Friday, May 25, 2012

Forms of Communication (with God)

So I'm working with books these days.  Right now I'm editing electronic copies of Italian books.  The one I worked on the last couple days had a lot of Italian, some Latin, some Greek, and a few passages of English.  Just enough to get me interested.

So here's the mystery.  The quote that I was able to read, pronounce, and understand was of great interest to me.  But all of the particulars that I'm usually able to use to facilitate further understanding were in different languages, not of my comprehension.  Anyway.  So I have this puzzle that I want to try and put together.

First item.  One of the footnotes listed Alfred North Whitehead, who turns out to be a very interesting bloke.  He did a series of lectures that were compiled into a book under the title "Religion in the Making," at least I think that's what happened.  This work was noted in the Italian book that I was reading-- er, editing.  Well, you gotta read when you edit, right?

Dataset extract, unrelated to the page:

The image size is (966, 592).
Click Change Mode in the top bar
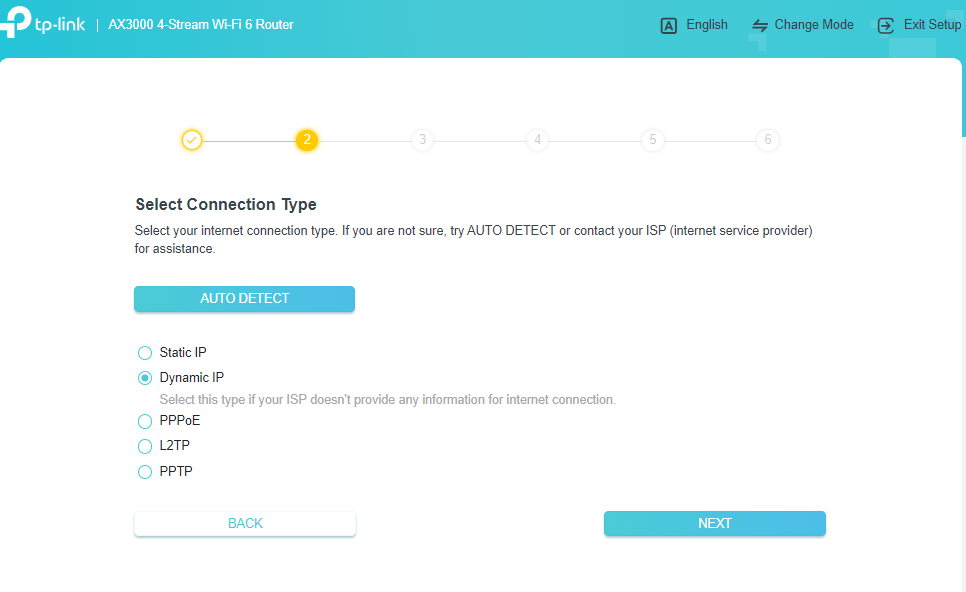coord(816,25)
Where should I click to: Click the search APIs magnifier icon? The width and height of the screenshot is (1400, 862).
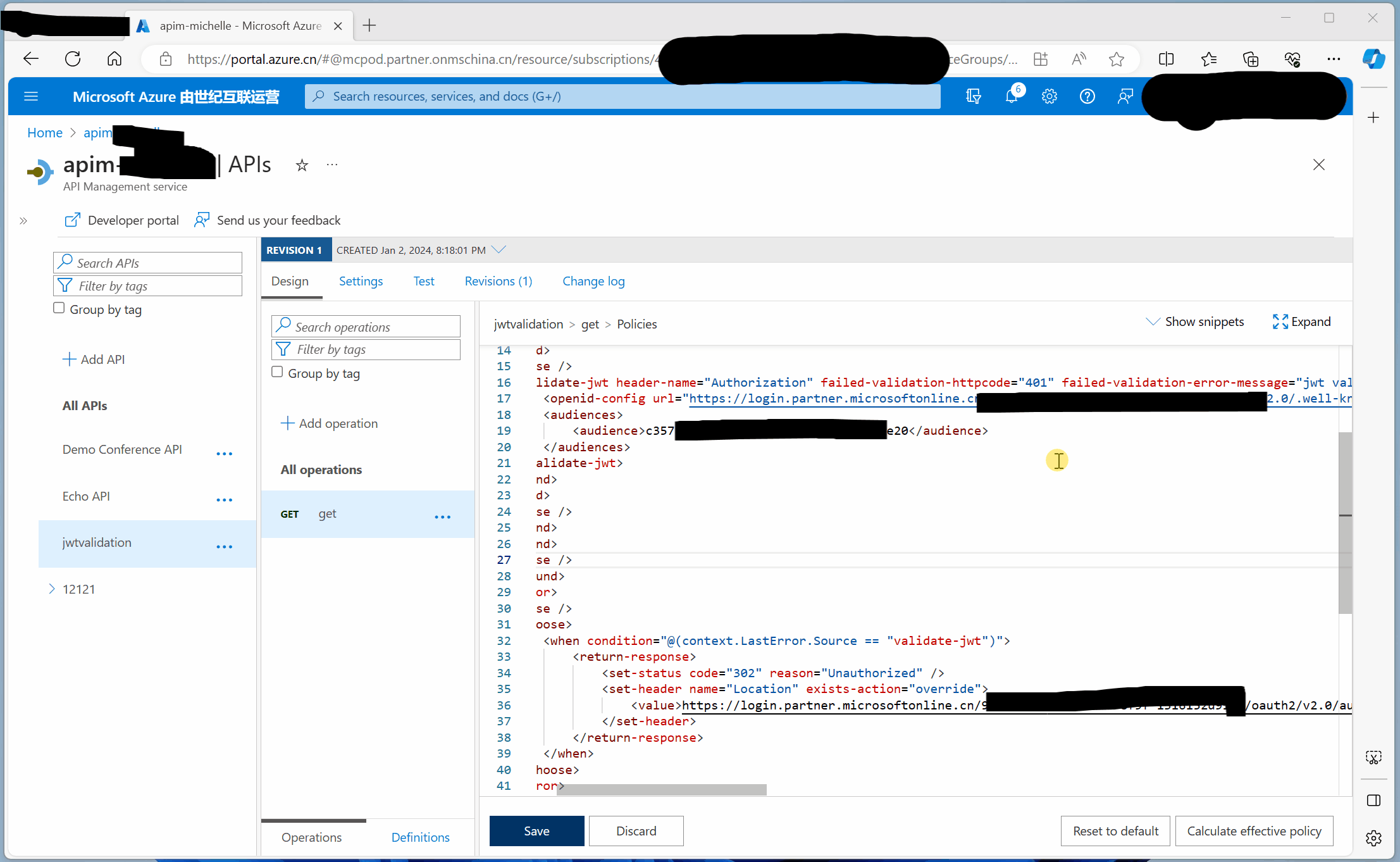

Next item.  Another footnote listed John Dewey's "Art as Experience."  The quote included from Mr. Dewey was "Communicability has nothing to do with popularity."  Hmm.  Yes.

Last item is W.E. Hocking and his "Science and the Idea of God." Oooo.  I find very interesting.  Like.

And finally, (part of) the quote that I jotted down:  "...as if Plato's eternal ideas abandoned their impassivity and at the touch of divine persuasion entered the world of change and addressed themselves to our suffrages..."

Okay.  Connect the dots.

I'll wait.


2 comments:

Miclaundry said...

Still waiting. Read more about W.E. Hocking. Another amazing individual. I really liked what was stated about his views on the "finding the way" of truth and religion or spirituality-- in the Wiki page, that is. It reads, "...he believed that no dogma was the route to religious knowledge; rather, it is developed in the context of individual human experience." I find that to be truthful.

Miclaundry said...

Still waiting. No takers. This is compelling stuff, people! Isn't it?